259. Memorandum From Secretary of State Rusk to President Kennedy0


  • Guinea Aid Program

In your memorandum of July 5,1 you asked whether we could finance the big dam in Guinea if we omitted all other elements of our aid program for that country and what it would cost in dollars to do this.

The big Konkoure hydro-electric project would cost about $180-200 million, but it would serve no purpose unless it were associated with an aluminum smelter to use most of the power generated. Depending upon the size of the installation, a smelter would cost anywhere from $115 million to $160 million. The entire project would, therefore, cost from a minimum of about $295 million to a maximum of about $360 million and would take about five to six years to complete.

[Page 400]

The projects in the aid program which Ambassador Attwood proposed to the Guinea Government involve a total cost of about $45-50 million over a period of two to three years. This program is composed of $34-40 million for a small version of the Konkoure Dam plus about $10 million for other projects such as industrial development, a school for public administration, and English language training.

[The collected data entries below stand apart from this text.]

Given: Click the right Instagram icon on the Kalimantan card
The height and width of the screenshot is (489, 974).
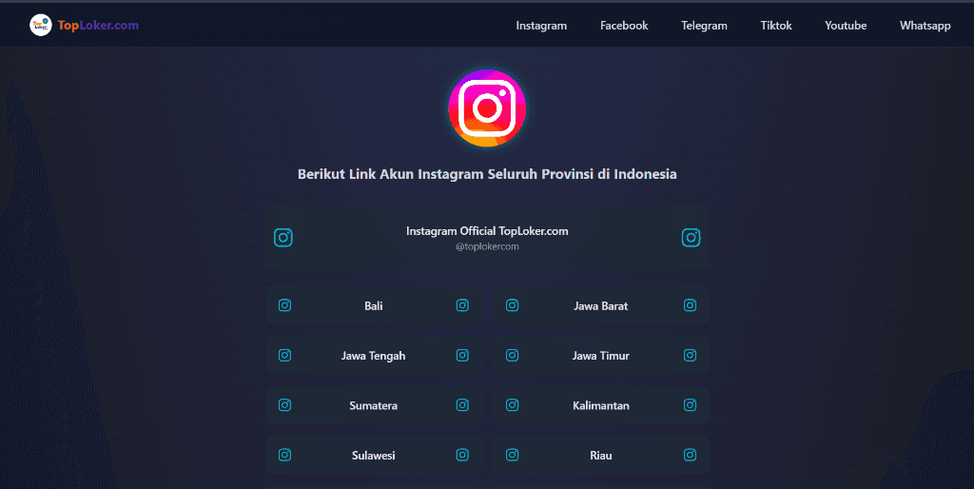Looking at the screenshot, I should pos(691,404).
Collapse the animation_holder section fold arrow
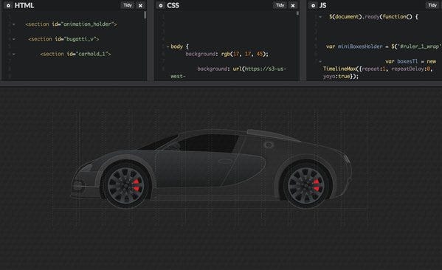442x270 pixels. (14, 24)
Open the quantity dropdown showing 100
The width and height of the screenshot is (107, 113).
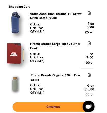[x=88, y=63]
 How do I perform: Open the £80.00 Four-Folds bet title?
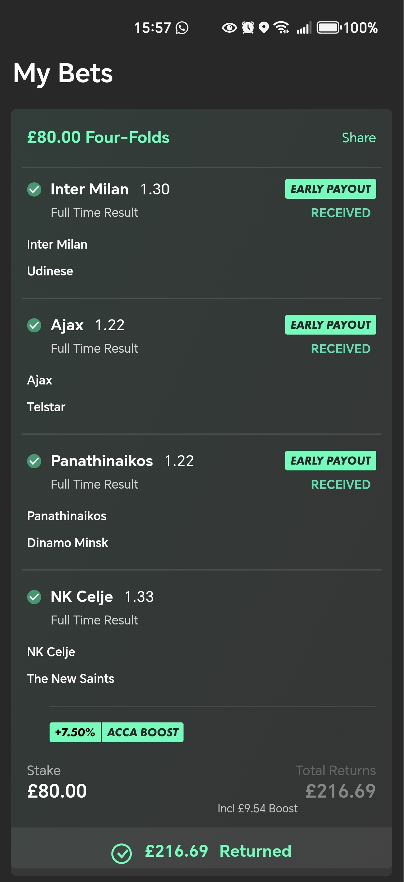coord(98,137)
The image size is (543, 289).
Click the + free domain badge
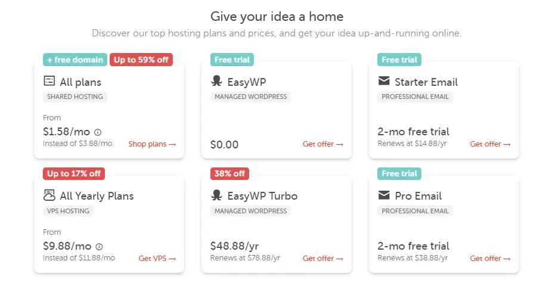(x=75, y=60)
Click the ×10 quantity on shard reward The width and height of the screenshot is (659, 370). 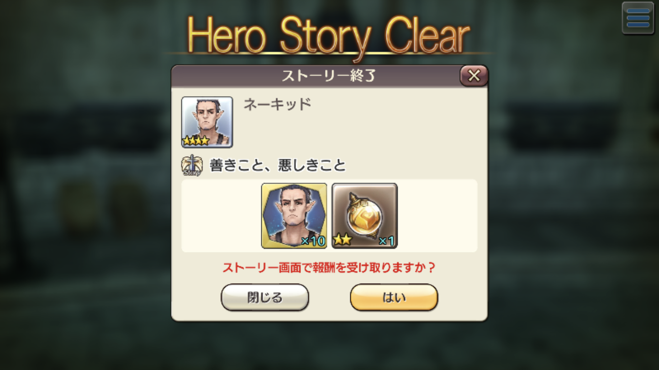coord(313,241)
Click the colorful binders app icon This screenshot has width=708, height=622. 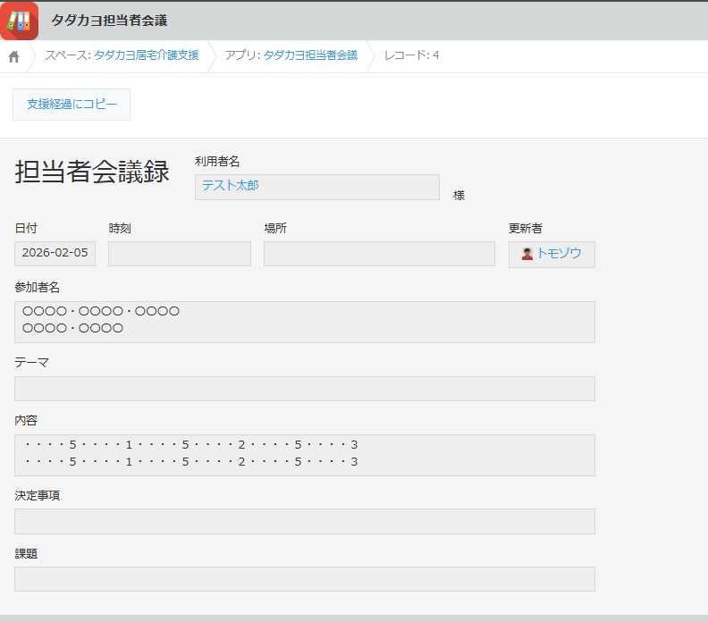pos(19,21)
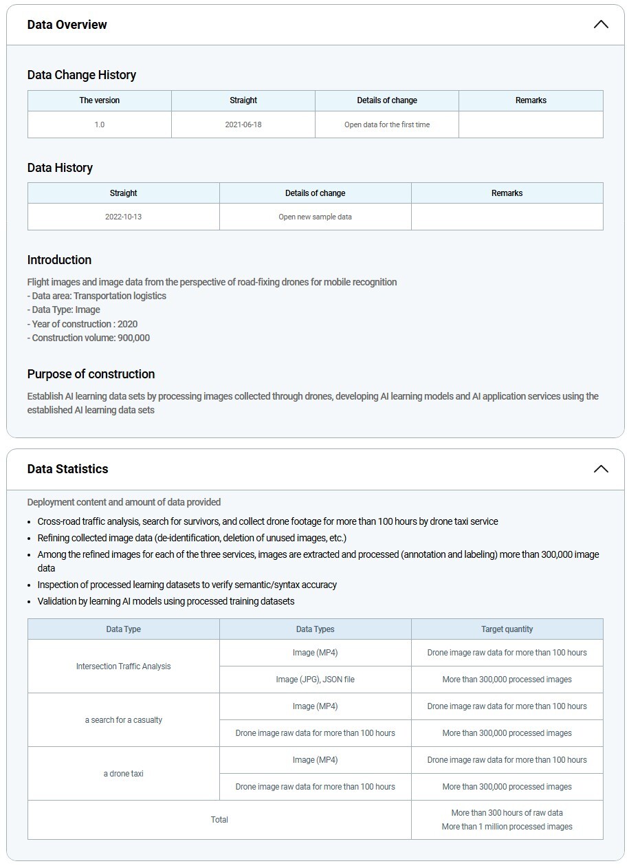Click the Introduction heading

tap(59, 260)
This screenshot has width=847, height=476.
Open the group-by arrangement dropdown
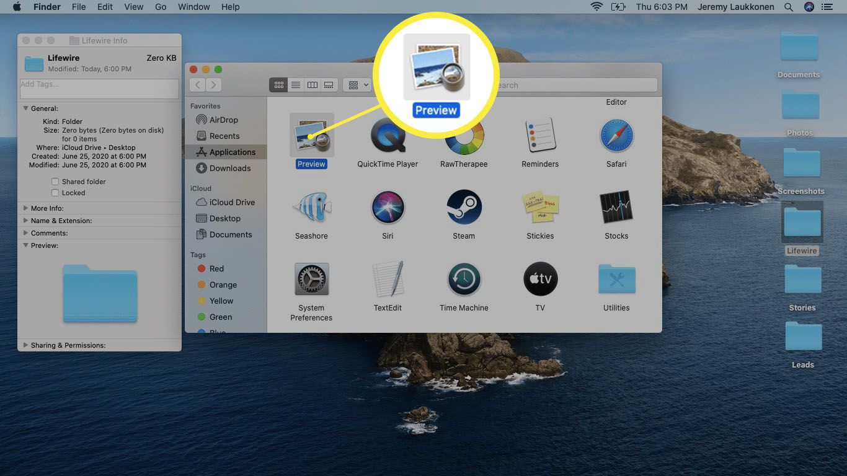(358, 85)
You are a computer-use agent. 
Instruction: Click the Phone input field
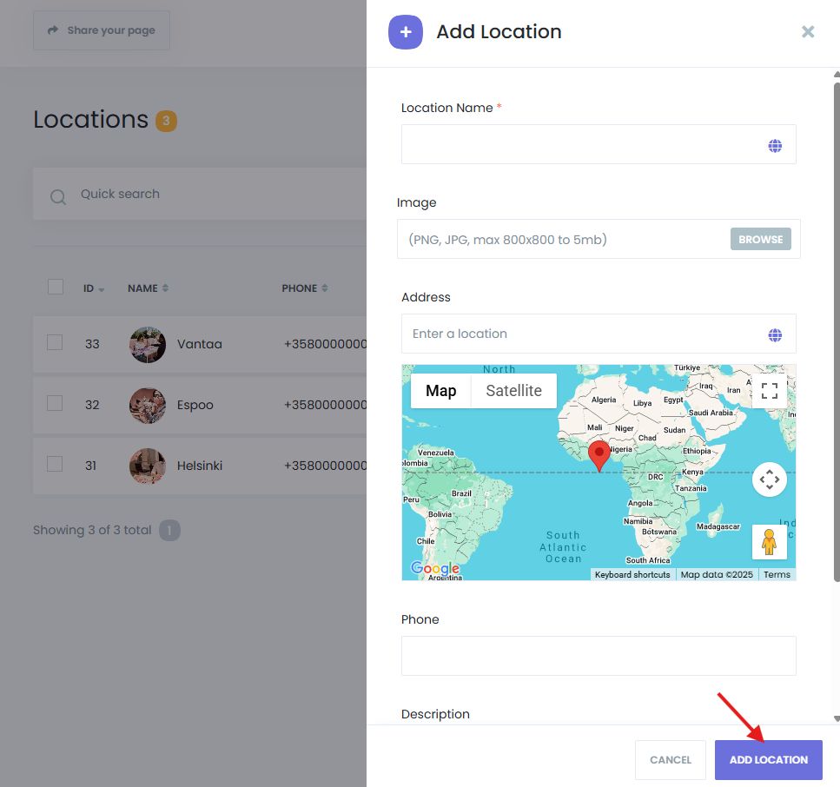[599, 656]
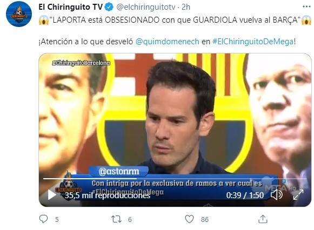314x230 pixels.
Task: Expand the video to fullscreen
Action: pos(298,195)
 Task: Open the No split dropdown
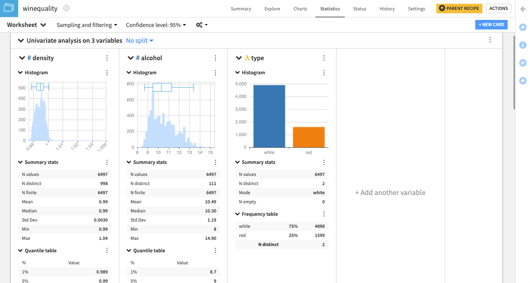140,41
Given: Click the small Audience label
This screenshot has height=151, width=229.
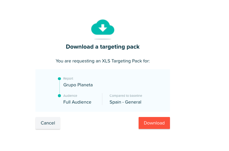Looking at the screenshot, I should pyautogui.click(x=70, y=96).
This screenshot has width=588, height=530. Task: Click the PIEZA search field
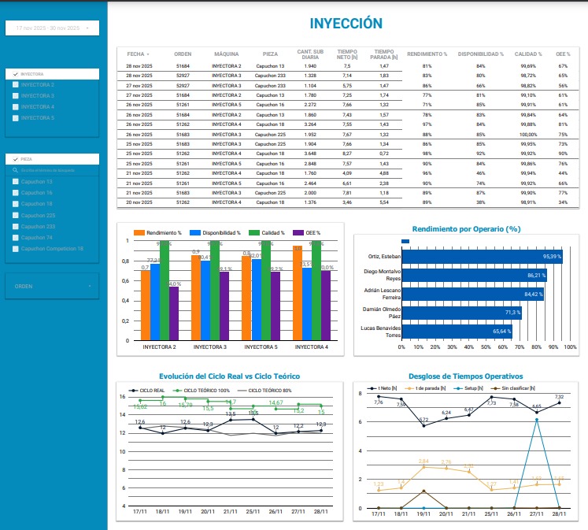[x=55, y=170]
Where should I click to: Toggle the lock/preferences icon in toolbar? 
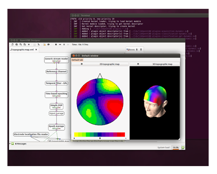tap(44, 45)
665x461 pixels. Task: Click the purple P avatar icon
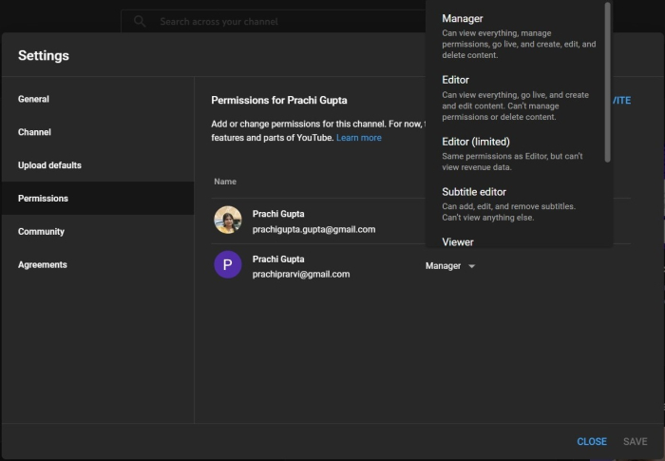[x=228, y=265]
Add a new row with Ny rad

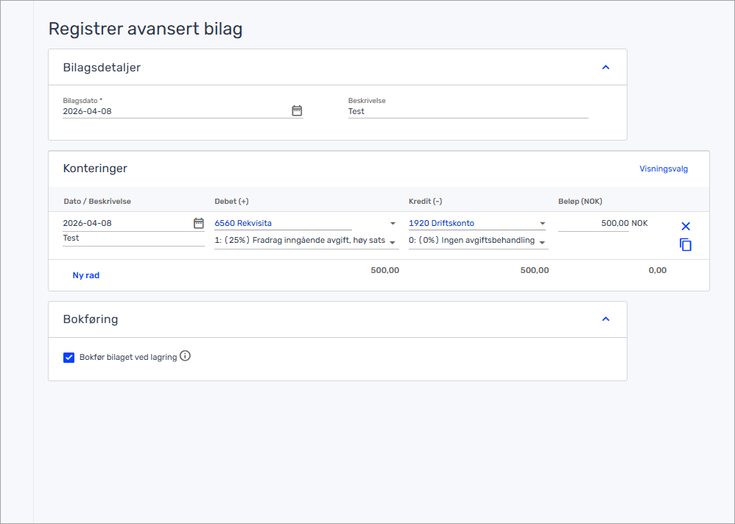86,275
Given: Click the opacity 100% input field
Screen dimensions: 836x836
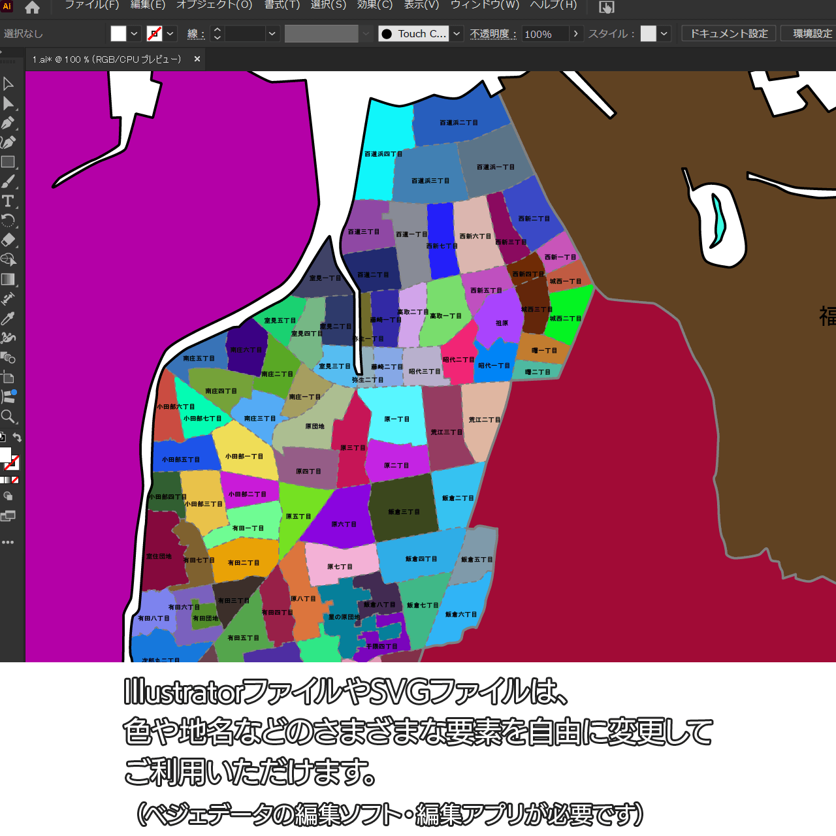Looking at the screenshot, I should 545,34.
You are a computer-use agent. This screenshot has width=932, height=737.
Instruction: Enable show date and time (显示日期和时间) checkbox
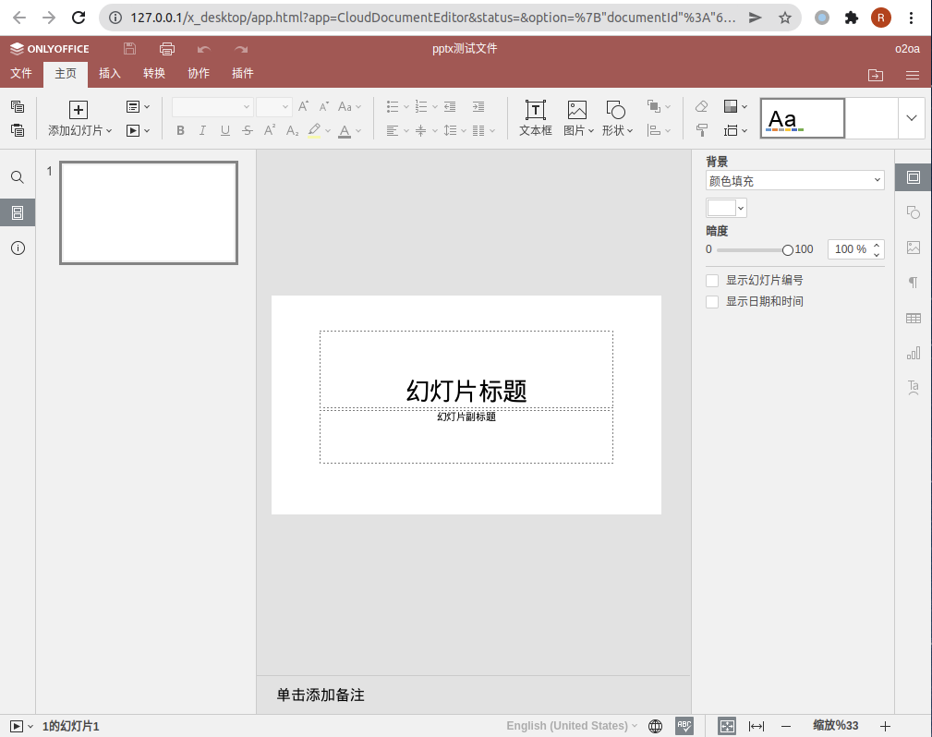(x=712, y=302)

Therefore, if the United States were to undertake only the dam and related smelter the total cost would be $250-310 million more than we presently contemplate undertaking, assuming Sekou Toure accepts our package program.

In addition to the preceding, however, we are also considering financial assistance for the development of the Boke bauxite resources by a private Western consortium. Here the amount of the United States commitment could be as much as $130 million in loans plus a guaranty of equity investment for which we would have to reserve as much as $15 million, or a total of $145 million. The entire complex—Konkoure, smelter, and Boke—could cost us anywhere from about $440 to about $500 million.

If we were to undertake the big Konkoure project, we would, of course, seek participation by the IBRD and third countries. We have as yet no assurances that Guinea would join the Fund and Bank, and the chances are that other non-US Government participation will be limited. If the US were to undertake financing this complex (or even the small dam), we would be obligated to provide the entire sum, reduced only to the extent we could get participation by others.

The sums involved would appear to require a disproportionately large amount of US aid to Guinea relative to other demands on our limited aid resources. More friendly African states would react adversely if the US were heavily involved in the financing of a large dam and other extensive facilities in Guinea especially following announcement of our support of the large Volta project in Ghana. Several of these nations have also requested or indicated they will be seeking US assistance to construct large dams, (i.e., Kouilou, Sotuba, Inga and Niger dams). We have, therefore, concluded that we should not make any offer on the big Konkoure project at this time, but should permit Ambassador Attwood to continue exploring our current proposals with Sekou Toure, and await the results before developing any alternative programs in Guinea.

Dean Rusk2
  1. Source: Department of State, Central Files, 770B.5-MSP/7-561. Secret. Drafted by Logan and Habib on July 11.
  2. Document 258.
  3. Printed from a copy that indicates Rusk signed the original.